Records from a data source
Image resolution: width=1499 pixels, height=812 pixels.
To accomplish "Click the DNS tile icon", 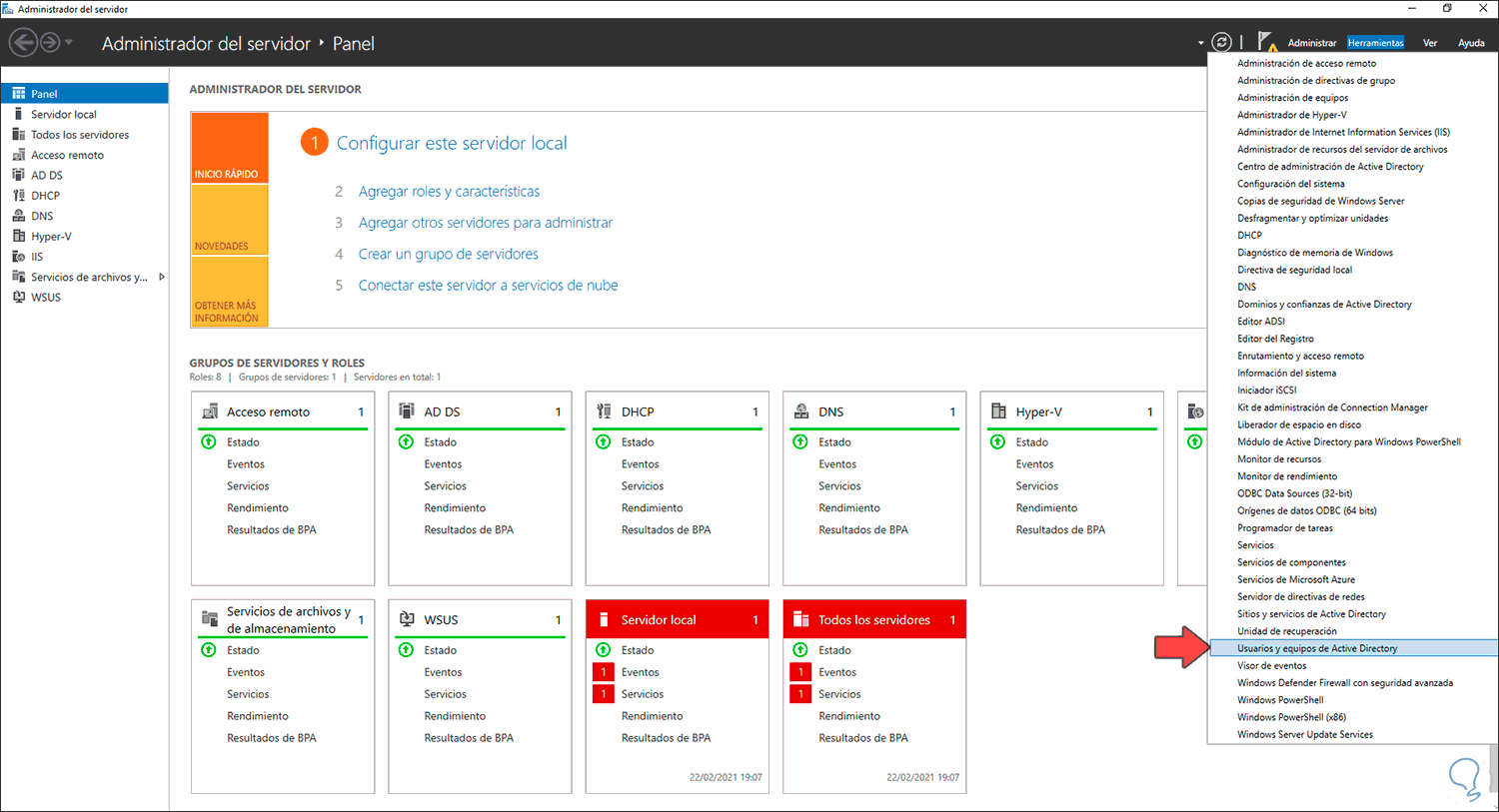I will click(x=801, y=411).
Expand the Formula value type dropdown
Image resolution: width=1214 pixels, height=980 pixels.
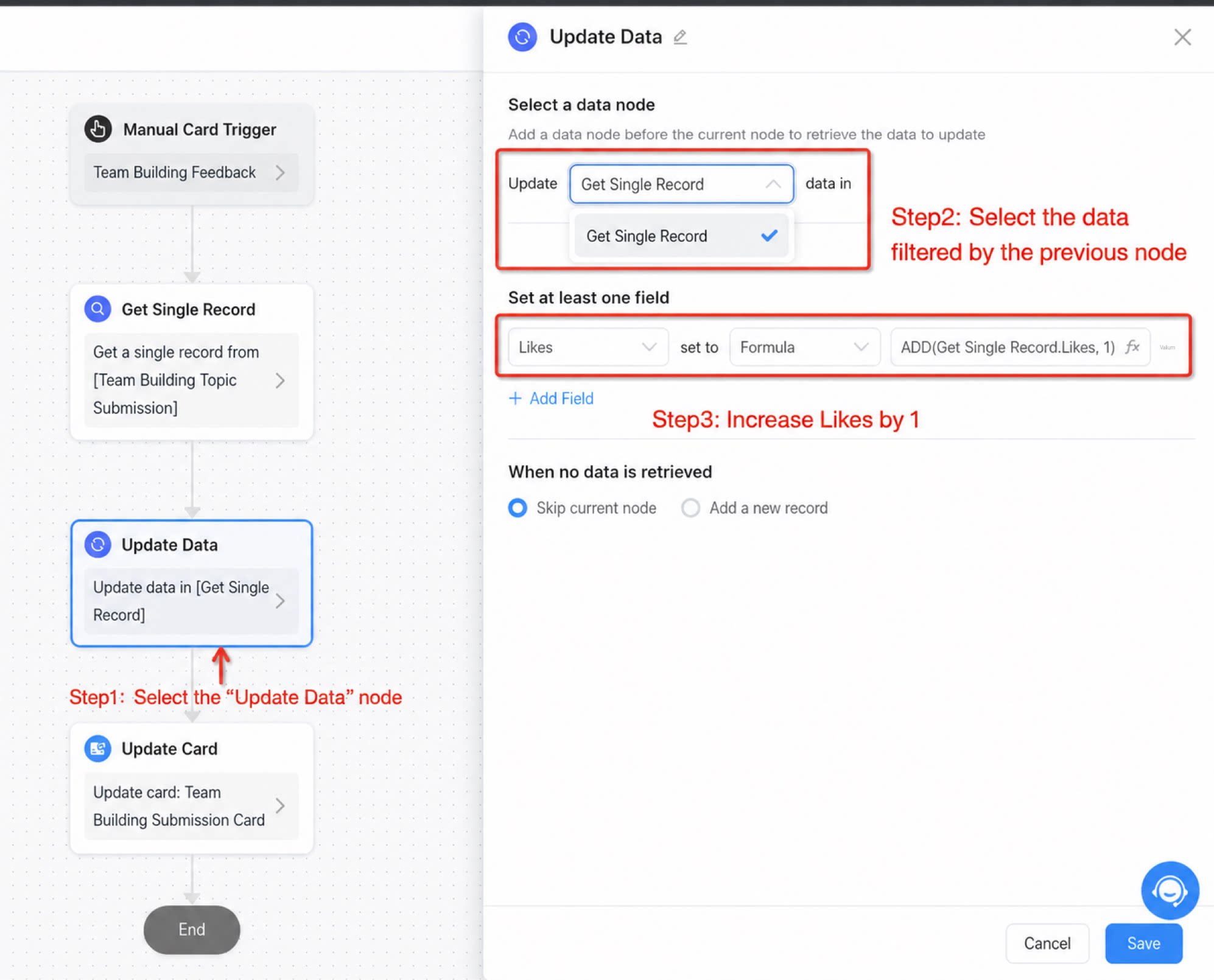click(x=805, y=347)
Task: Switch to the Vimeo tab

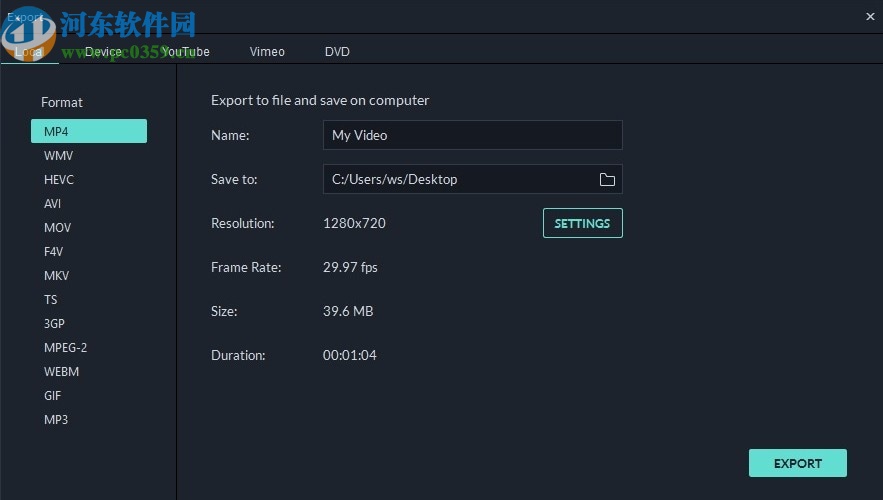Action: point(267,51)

* Task description *
Where a line contains "Image resolution: width=1214", begin there and transcribe every line through the last one of the records above, exactly and with no pictures.

* Solution to this problem *
Image resolution: width=1214 pixels, height=980 pixels.
click(x=805, y=347)
Task: Switch to the Vimeo tab

Action: point(267,51)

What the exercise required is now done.